Stored data:
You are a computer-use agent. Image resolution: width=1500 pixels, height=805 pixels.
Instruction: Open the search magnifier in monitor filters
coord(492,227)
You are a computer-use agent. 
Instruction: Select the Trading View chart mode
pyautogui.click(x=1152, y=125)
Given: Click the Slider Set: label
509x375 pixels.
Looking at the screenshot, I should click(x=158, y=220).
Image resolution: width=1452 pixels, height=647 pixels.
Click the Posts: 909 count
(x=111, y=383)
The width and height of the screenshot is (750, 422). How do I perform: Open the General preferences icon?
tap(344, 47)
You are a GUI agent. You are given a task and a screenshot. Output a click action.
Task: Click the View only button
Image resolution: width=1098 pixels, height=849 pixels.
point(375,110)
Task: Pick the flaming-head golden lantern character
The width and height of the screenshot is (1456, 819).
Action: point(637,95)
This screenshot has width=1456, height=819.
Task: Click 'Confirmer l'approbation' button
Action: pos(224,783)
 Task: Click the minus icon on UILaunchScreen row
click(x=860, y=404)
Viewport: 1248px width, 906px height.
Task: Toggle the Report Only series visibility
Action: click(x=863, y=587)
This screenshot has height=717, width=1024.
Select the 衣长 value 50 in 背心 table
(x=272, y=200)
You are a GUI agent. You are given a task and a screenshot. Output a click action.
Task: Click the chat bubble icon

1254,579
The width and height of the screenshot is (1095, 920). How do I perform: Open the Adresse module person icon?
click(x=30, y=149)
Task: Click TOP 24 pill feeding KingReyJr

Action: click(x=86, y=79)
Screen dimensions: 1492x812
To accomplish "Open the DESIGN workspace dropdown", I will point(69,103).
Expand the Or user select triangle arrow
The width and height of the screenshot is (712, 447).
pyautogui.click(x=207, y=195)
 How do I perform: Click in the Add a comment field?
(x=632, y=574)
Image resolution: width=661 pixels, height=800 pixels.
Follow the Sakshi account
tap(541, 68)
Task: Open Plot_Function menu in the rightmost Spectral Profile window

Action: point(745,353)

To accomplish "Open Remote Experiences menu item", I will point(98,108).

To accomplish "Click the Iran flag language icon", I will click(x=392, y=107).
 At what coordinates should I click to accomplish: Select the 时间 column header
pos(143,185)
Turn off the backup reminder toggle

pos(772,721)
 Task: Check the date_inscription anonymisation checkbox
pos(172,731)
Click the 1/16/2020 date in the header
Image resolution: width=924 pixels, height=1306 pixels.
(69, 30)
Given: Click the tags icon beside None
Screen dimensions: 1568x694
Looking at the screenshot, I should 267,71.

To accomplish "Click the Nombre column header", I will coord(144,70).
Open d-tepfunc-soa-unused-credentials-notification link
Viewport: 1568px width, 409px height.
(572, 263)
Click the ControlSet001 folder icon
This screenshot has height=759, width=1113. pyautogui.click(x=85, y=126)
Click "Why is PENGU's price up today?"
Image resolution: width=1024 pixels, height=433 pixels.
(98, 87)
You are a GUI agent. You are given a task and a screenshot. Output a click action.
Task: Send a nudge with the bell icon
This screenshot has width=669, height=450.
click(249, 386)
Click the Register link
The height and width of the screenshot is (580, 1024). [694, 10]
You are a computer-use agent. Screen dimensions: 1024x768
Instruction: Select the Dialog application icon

◆ WHAT TO DO ◆
Write only the number of lines in the records that contain the string "computer".

◆ ANSWER SPACE ◆
3